9.4: Complex-appearing behaviors don’t require complex thought in order to evolve.

Why do humans and other animals have sex? Is it because they are thinking, robot-like: “Must maximize reproductive success. Must maximize reproductive success”? Of course not. Yet they go about their lives behaving as if they were.

In actuality, natural selection produces organisms that exhibit relatively simple behaviors in response to certain situations or environmental conditions—behaviors that to us may seem complex and sophisticated. Let’s look at an example. An animal that experiences pleasure when it has sex has the incentive to seek out additional opportunities to experience that pleasure. As long as reproductive success is enhanced in the process, it is not necessary (from the reproductive-success standpoint) for the animal to deliberately seek that outcome. In other words, natural selection doesn’t have to produce animals consciously trying to maximize reproductive success. It only needs to produce animals that behave in a way that actually results in reproductive success, and this outcome will occur if organisms experience a pleasurable sensation by having sex. It’s like an evolutionary shortcut. Behaviors that lead to a specific outcome that increases the animal’s relative reproductive success will be favored by natural selection.

Q

Question 9.3

Do animals consciously act in order to improve their reproductive success?

We can investigate experimentally whether natural selection sometimes results in such evolutionary short cuts—which we do by trickery. Consider the example of egg retrieval in geese. When an egg falls out of the nest, a goose retrieves it in exactly the same way every time. Is a goose able to do this because it vigilantly keeps tabs on all of its eggs? This seemed to be the case, until researchers decided to trick some geese. The researchers learned that putting any object that remotely resembles an egg near a goose’s nest triggers the retrieval process. Geese will retrieve beer cans, door knobs, and a variety of other objects that will not increase the animal’s reproductive success. Moreover, if multiple egg-like items are just outside the nest, the goose will retrieve the largest item first.
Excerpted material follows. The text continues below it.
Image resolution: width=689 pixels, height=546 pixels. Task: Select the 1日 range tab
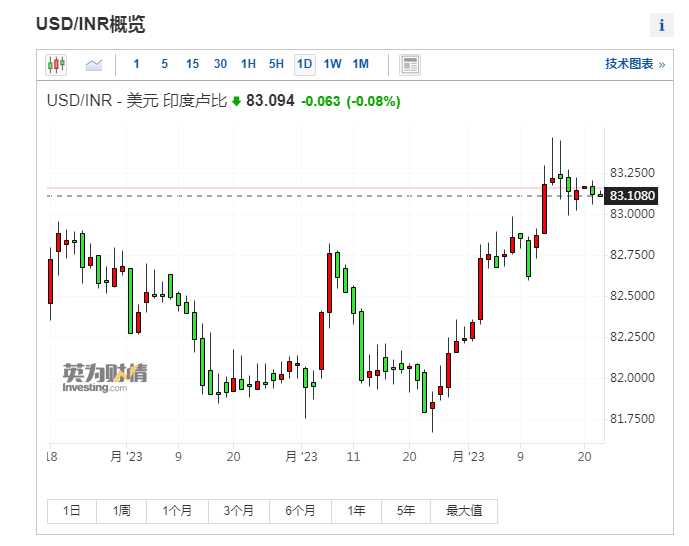[72, 510]
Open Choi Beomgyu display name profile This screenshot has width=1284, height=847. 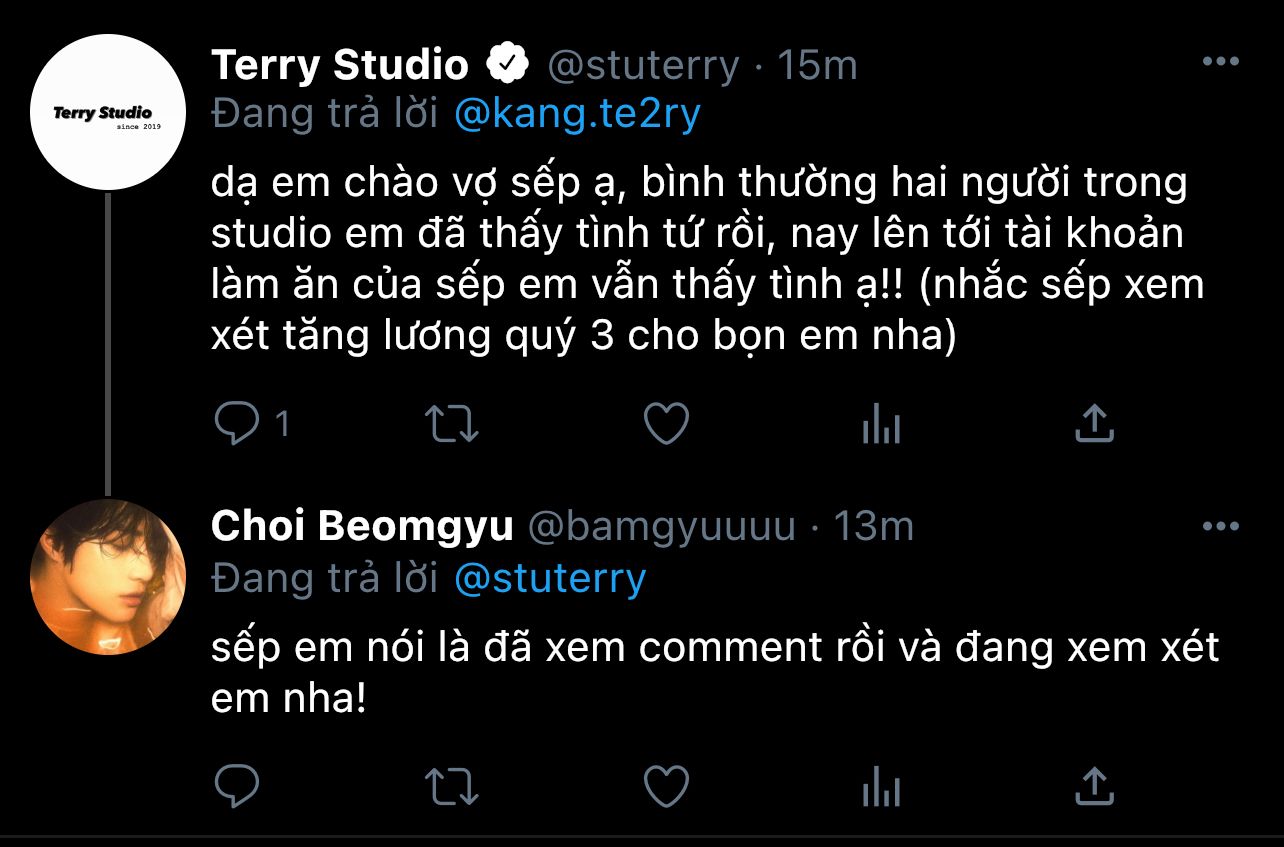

To test the limits of the retrieval behavior, researchers began putting larger and larger models of eggs outside the nests. When given a choice between an actual goose egg and an artificial egg the size of a basketball, the goose always tried to retrieve the giant egg. Rather than keeping tabs on their eggs, geese seem to be following a rule of thumb to retrieve any nearby egg-like objects, preferentially retrieving the larger objects first (FIGURE 9-7). Thus, natural selection can produce organisms that exhibit silly and clearly maladaptive (i.e., fitness-decreasing) behaviors in experiments—the goose trying to retrieve a basketball-sized egg—if, in nature, individuals’ performance of these simple actions nearly always leads to fitness-increasing behaviors—keeping eggs in the nest.

Figure 9.7: Programmed to retrieve. The goose will retrieve any egg-like object outside its nest.

372

Taking an evolutionary approach to the study of the behavior of animals, including humans, is not new. Charles Darwin wrote in On the Origin of Species: “In the distant future I see open fields for far more important researches. Psychology will be based on a new foundation.” And in the past several decades, Darwin’s prediction has increasingly proved true. In a synthesis of evolutionary biology and psychology, researchers taking an approach called “evolutionary psychology” have begun to view the human brain and human behaviors, including emotions, as traits produced by natural selection, selected as a result of their positive effects on survival and reproduction. So, too, has the evolutionary approach to studying behavior begun to influence the field of economics. The 2002 Nobel prize for economics was awarded to researchers who used insights from evolutionary biology and psychology in their analyses of human decision making.

In the rest of this chapter, working from the understanding that organisms’ traits, including their behaviors, have evolved by natural selection, we examine the question of why organisms behave as they do. We begin with an exploration of selfishness and cooperation in animals—in particular, how natural selection has produced organisms that engage in apparent acts of altruism.

TAKE-HOME MESSAGE 9.4

If certain behavior in natural situations usually increases an animal’s relative reproductive success, the behavior will be favored by natural selection. The natural selection of such behaviors does not require the organism to consciously try to maximize its reproductive success.

Do animals consciously try to maximize their reproductive success? Explain.